## [Material provided]
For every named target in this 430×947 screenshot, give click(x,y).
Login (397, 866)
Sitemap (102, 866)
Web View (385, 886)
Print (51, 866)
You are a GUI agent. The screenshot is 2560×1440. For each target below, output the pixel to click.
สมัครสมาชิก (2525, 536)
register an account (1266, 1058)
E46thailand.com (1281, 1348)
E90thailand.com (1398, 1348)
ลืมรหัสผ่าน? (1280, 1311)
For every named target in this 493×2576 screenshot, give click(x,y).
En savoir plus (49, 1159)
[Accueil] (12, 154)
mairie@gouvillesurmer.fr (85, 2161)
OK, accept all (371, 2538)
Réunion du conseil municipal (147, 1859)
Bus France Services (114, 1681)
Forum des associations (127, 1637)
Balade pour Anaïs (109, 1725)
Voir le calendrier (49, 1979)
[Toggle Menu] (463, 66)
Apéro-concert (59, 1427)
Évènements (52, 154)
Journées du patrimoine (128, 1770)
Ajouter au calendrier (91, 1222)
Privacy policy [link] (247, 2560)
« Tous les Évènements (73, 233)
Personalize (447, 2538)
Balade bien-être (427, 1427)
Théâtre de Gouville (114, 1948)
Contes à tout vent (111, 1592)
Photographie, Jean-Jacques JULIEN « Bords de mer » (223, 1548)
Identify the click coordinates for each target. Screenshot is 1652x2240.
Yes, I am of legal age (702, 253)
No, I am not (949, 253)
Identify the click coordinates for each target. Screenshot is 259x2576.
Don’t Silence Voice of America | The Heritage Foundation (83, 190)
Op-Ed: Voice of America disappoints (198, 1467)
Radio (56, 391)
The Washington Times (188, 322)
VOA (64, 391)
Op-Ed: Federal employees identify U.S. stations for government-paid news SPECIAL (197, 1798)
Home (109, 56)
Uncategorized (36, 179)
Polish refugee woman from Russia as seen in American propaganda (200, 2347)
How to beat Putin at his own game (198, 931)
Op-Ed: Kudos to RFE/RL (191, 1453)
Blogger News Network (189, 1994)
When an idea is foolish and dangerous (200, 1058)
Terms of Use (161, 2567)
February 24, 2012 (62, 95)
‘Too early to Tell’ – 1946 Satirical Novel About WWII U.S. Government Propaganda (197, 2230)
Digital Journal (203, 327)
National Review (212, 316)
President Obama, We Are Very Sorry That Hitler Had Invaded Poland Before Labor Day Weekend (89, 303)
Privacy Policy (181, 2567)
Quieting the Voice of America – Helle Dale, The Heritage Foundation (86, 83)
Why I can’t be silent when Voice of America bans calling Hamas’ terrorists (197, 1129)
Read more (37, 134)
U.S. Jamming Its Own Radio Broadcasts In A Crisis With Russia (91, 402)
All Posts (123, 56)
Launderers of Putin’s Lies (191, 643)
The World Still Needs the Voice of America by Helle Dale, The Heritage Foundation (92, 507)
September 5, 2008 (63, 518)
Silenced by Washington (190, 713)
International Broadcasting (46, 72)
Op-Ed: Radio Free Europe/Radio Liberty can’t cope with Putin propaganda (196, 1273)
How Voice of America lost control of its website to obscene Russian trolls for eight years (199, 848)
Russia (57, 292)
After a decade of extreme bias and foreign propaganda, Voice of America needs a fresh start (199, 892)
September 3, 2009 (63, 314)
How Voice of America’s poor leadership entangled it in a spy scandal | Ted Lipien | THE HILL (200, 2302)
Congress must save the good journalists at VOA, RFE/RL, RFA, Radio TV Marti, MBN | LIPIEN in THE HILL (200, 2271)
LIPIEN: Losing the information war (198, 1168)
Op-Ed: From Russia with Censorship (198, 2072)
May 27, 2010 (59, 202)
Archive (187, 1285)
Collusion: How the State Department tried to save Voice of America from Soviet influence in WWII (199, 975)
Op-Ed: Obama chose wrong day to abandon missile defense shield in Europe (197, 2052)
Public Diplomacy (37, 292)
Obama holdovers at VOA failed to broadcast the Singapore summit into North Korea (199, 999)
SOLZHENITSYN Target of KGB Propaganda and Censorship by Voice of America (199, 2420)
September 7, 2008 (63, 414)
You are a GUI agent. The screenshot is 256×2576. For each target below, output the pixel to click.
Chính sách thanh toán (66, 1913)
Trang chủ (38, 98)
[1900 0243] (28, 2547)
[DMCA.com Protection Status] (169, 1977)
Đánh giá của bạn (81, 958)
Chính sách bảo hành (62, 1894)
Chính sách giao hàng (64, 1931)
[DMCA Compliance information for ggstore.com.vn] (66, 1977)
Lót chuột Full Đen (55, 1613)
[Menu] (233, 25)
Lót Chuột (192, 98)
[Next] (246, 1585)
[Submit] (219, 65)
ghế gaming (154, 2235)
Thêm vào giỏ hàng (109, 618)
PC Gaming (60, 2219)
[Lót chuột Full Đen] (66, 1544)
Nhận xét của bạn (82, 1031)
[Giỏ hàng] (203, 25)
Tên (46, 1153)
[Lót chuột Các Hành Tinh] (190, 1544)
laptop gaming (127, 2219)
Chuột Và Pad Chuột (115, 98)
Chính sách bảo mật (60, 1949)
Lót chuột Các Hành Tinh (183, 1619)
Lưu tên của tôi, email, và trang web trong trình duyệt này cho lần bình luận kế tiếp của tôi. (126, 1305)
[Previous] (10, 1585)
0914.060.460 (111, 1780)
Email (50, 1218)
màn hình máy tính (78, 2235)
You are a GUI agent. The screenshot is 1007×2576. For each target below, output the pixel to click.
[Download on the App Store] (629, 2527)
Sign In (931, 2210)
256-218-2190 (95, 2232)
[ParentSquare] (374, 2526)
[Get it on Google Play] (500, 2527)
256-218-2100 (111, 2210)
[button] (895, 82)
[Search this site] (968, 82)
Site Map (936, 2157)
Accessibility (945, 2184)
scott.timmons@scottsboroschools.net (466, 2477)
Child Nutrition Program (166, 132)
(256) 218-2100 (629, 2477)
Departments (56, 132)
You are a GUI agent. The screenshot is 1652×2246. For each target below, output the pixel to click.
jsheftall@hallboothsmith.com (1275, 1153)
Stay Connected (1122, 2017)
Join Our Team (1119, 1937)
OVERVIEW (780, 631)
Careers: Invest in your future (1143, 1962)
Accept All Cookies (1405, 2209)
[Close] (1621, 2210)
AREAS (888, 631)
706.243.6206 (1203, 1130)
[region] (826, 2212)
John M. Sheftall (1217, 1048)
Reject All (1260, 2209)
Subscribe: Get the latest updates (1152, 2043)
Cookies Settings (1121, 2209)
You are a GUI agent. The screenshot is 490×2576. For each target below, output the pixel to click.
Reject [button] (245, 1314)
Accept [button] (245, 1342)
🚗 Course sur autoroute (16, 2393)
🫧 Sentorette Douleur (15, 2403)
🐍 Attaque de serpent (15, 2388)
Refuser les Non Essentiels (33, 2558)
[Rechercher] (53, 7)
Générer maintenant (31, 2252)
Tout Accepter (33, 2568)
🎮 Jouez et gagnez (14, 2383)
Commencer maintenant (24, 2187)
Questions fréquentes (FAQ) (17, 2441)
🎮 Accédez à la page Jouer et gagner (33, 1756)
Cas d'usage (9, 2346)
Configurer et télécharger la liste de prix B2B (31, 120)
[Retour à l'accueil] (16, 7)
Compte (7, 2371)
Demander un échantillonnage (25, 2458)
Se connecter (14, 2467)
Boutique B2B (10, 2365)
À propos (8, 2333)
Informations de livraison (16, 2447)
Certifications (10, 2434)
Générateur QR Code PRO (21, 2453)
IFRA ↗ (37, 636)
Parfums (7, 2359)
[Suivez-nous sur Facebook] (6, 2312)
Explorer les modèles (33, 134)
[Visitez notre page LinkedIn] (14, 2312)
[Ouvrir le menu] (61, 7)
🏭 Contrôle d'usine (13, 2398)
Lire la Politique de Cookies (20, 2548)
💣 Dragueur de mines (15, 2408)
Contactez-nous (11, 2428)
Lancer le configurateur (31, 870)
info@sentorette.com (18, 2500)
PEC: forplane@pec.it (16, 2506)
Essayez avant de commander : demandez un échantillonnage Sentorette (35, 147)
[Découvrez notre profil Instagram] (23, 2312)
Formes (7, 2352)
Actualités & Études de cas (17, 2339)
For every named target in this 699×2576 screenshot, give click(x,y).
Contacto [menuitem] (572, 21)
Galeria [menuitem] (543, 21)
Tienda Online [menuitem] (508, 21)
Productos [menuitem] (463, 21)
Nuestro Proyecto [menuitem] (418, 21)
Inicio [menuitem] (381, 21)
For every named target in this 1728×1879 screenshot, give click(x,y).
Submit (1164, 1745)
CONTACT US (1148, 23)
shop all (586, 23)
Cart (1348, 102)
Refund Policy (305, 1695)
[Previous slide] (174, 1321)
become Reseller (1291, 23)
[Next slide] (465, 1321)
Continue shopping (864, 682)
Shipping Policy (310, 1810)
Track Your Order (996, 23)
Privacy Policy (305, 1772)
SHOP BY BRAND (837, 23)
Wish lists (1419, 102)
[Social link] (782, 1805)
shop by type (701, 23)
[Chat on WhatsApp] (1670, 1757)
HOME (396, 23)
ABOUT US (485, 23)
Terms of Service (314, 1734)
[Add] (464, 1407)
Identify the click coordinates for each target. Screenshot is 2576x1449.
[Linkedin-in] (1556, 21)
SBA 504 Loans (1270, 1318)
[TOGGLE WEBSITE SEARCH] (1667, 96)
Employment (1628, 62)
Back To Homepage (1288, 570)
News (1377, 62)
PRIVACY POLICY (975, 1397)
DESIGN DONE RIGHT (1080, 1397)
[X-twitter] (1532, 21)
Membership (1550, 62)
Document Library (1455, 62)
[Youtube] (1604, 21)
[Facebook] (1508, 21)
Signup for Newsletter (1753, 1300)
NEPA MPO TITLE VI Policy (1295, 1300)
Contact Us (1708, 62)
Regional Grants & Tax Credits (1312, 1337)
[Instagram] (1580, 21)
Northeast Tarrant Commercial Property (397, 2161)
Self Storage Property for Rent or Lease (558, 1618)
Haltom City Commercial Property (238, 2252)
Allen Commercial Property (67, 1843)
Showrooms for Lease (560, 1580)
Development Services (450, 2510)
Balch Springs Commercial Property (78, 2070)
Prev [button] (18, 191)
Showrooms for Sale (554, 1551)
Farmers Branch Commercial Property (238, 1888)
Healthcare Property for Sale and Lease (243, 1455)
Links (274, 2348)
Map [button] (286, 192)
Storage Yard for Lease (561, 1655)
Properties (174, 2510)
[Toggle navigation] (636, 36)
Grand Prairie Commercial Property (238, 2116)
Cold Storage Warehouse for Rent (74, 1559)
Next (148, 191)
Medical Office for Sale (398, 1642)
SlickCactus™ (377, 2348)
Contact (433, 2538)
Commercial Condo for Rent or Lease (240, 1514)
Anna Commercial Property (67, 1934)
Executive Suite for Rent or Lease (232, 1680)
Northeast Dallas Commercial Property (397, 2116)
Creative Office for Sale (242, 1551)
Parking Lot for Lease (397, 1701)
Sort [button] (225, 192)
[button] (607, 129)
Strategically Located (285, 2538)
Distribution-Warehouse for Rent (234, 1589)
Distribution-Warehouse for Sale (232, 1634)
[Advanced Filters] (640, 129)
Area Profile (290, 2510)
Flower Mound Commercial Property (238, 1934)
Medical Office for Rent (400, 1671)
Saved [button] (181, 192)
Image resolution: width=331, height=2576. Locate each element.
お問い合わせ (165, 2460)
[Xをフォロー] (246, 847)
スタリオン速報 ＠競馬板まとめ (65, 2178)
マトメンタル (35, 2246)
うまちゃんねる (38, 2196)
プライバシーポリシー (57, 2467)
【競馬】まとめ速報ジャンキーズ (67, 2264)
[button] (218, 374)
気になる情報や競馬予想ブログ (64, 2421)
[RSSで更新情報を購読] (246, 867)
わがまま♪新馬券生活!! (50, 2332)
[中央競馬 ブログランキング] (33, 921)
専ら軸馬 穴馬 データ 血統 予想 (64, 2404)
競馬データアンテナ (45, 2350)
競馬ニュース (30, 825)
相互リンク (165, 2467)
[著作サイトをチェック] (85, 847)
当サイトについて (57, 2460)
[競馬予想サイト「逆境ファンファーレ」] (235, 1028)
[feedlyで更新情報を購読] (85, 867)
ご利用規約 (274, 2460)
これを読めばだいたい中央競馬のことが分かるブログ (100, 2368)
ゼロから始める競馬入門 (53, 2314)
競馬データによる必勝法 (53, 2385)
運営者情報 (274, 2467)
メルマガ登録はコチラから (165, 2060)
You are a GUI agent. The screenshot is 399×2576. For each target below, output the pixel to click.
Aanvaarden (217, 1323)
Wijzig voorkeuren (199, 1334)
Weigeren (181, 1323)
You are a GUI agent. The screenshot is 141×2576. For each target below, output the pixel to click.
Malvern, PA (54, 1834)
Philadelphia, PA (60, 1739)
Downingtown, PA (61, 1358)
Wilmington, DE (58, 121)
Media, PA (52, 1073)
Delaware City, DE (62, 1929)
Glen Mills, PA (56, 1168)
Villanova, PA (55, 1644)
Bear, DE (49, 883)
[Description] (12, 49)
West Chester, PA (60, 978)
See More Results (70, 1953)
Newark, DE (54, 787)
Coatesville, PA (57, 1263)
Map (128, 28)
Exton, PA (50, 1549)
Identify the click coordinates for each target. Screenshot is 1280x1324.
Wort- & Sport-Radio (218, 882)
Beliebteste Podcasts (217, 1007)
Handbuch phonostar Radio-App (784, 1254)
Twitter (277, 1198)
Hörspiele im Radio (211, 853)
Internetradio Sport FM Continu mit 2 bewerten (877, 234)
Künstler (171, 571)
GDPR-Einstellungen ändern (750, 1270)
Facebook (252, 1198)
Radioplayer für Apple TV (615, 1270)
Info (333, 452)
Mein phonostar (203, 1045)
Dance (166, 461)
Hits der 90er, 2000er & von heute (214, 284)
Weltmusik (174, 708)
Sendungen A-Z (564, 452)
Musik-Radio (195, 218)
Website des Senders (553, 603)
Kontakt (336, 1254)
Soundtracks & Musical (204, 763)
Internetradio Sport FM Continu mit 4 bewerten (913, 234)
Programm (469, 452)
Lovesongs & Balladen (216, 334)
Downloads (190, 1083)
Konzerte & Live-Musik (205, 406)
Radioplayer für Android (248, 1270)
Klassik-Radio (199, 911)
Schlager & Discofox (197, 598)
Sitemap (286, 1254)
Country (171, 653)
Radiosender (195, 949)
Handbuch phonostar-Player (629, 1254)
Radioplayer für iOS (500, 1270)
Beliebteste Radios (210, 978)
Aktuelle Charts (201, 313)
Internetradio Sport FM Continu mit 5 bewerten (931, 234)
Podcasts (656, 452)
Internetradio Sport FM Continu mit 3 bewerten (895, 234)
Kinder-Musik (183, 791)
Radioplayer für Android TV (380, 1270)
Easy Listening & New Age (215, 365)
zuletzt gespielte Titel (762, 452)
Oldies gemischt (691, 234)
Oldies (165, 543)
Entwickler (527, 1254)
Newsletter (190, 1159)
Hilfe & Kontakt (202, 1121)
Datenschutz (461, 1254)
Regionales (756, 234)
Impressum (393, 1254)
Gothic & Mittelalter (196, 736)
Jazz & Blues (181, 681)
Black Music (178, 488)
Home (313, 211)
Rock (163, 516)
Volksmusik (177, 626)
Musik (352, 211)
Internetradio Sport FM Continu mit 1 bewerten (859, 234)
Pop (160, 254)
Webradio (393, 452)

## [Task details]
Look above for the line with "Executive Suite for Rent or Lease (232, 1680)" and the line with "Distribution-Warehouse for Rent (234, 1589)"; transcribe both and all lines in between, exactly, and nothing else.

## [Written reply]
Executive Suite for Rent or Lease (232, 1680)
Northeast Dallas Commercial Property (397, 2116)
Creative Office for Sale (242, 1551)
Parking Lot for Lease (397, 1701)
Sort [button] (225, 192)
[button] (607, 129)
Strategically Located (285, 2538)
Distribution-Warehouse for Rent (234, 1589)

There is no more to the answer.